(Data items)
---
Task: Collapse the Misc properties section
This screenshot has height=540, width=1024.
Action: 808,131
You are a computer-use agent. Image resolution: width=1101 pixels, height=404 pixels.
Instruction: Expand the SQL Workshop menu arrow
---
To do: Rewrite every line of the material above, requests included, and increase each coordinate in the answers by 13.

The reply:
Task: Collapse the Misc properties section
This screenshot has height=540, width=1024.
Action: 821,144
You are a computer-use agent. Image resolution: width=1101 pixels, height=404 pixels.
Instruction: Expand the SQL Workshop menu arrow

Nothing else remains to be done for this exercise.